Directions:
What lines in the following entries hold the word "field"? Copy each one.

Task inputs:
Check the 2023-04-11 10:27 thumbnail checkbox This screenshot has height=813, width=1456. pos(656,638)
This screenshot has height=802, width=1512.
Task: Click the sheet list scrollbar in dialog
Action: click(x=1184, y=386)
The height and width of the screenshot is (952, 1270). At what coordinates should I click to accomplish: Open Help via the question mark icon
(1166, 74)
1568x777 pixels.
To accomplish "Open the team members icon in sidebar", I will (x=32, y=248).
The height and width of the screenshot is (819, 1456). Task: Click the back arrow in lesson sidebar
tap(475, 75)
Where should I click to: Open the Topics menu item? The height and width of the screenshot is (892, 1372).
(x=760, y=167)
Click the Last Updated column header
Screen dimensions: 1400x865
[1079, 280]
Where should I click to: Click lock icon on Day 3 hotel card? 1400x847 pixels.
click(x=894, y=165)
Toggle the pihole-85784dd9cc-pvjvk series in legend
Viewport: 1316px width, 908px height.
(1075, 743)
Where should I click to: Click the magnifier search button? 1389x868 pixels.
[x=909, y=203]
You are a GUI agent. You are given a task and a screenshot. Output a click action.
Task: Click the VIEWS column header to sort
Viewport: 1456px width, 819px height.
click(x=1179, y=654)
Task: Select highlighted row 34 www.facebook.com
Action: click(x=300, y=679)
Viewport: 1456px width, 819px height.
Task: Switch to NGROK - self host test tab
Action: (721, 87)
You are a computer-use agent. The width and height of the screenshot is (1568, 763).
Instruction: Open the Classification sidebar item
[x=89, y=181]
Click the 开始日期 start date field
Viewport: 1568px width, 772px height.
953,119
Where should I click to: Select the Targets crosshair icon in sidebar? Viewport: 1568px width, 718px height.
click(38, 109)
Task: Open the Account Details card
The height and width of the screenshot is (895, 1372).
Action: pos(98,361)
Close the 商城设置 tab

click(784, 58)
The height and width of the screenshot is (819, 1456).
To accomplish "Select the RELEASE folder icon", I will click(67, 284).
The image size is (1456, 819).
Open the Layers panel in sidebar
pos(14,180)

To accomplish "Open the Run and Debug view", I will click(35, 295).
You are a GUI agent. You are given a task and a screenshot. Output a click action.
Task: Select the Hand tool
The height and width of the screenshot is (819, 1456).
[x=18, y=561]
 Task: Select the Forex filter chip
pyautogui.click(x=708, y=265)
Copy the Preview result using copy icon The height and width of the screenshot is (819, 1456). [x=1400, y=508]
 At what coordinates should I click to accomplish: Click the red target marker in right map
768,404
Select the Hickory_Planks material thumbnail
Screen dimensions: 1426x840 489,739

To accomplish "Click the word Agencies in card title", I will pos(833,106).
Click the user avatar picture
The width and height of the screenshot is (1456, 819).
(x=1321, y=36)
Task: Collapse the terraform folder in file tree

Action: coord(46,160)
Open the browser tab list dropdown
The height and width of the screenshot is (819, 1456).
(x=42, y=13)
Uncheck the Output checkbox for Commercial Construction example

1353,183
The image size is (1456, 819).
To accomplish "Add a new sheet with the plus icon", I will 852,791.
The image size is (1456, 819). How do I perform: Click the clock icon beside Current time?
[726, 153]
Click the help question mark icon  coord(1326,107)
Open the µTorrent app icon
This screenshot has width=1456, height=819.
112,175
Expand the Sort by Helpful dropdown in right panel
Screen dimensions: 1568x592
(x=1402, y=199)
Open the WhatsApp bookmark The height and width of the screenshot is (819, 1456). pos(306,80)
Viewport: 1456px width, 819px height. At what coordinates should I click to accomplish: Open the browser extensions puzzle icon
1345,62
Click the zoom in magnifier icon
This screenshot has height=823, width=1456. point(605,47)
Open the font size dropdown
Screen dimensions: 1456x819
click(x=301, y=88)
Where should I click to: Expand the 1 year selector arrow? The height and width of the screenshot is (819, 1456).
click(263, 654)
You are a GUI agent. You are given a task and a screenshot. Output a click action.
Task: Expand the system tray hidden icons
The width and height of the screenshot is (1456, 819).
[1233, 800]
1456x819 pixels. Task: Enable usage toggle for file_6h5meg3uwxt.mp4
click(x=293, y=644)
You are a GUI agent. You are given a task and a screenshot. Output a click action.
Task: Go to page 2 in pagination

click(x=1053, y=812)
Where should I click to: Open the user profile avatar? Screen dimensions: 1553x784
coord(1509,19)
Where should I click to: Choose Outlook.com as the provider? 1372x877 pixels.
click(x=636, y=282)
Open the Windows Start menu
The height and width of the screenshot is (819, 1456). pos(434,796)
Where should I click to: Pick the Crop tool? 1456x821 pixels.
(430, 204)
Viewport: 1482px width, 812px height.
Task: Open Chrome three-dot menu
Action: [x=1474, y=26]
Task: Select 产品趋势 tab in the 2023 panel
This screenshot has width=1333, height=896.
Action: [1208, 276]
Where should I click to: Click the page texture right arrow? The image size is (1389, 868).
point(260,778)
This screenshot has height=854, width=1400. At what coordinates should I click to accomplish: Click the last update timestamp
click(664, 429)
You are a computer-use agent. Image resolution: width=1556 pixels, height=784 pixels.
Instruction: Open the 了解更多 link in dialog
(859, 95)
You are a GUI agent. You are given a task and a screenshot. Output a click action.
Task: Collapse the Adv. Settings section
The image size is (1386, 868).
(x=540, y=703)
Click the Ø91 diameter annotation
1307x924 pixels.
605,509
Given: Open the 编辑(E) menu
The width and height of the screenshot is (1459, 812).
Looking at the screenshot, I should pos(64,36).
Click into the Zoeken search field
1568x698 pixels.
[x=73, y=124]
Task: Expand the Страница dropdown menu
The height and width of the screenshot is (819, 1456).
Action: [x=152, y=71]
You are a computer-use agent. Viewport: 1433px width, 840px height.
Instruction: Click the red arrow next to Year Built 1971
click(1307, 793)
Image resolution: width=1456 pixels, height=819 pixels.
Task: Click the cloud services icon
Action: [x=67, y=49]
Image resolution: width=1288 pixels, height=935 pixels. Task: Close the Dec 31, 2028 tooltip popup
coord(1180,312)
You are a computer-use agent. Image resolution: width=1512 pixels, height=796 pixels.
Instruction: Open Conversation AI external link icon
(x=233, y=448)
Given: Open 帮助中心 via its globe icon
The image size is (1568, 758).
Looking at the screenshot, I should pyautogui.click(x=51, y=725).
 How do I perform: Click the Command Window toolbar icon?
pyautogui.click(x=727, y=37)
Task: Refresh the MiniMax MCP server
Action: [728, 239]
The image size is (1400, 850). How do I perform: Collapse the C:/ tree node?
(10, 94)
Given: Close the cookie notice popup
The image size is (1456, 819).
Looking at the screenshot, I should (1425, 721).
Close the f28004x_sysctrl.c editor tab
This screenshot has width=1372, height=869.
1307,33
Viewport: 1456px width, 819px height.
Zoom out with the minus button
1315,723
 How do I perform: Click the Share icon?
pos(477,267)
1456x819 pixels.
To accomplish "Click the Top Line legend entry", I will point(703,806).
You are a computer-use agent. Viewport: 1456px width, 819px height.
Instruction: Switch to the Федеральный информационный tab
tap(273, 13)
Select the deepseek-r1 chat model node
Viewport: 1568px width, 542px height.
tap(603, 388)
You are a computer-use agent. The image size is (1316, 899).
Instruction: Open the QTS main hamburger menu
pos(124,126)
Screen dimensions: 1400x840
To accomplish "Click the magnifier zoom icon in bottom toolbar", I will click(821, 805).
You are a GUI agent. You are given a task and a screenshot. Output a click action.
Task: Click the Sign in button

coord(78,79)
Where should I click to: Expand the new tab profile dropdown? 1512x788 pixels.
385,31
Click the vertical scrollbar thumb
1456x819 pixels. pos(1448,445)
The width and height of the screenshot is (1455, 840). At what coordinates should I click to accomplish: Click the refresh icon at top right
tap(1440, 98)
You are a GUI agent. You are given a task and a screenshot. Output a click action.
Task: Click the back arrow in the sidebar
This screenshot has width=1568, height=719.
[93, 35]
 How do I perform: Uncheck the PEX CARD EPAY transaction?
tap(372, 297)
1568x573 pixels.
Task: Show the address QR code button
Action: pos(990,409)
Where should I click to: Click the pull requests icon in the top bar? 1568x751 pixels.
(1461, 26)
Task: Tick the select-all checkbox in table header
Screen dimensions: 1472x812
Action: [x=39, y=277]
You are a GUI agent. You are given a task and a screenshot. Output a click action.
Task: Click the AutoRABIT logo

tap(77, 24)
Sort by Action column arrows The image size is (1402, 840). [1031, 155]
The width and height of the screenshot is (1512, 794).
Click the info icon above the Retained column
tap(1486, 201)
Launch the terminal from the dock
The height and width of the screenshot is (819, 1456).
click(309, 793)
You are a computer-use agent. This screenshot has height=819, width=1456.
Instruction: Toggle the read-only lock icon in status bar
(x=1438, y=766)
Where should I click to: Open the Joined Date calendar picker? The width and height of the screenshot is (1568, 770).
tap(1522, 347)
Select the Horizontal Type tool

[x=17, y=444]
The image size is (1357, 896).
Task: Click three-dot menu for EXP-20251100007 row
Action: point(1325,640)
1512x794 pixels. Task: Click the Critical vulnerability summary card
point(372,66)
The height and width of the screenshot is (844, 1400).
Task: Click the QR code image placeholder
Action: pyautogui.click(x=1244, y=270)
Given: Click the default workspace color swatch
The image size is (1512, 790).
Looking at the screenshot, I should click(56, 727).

Response:
Click the 开始日期 start date field
Click into the Zoeken search field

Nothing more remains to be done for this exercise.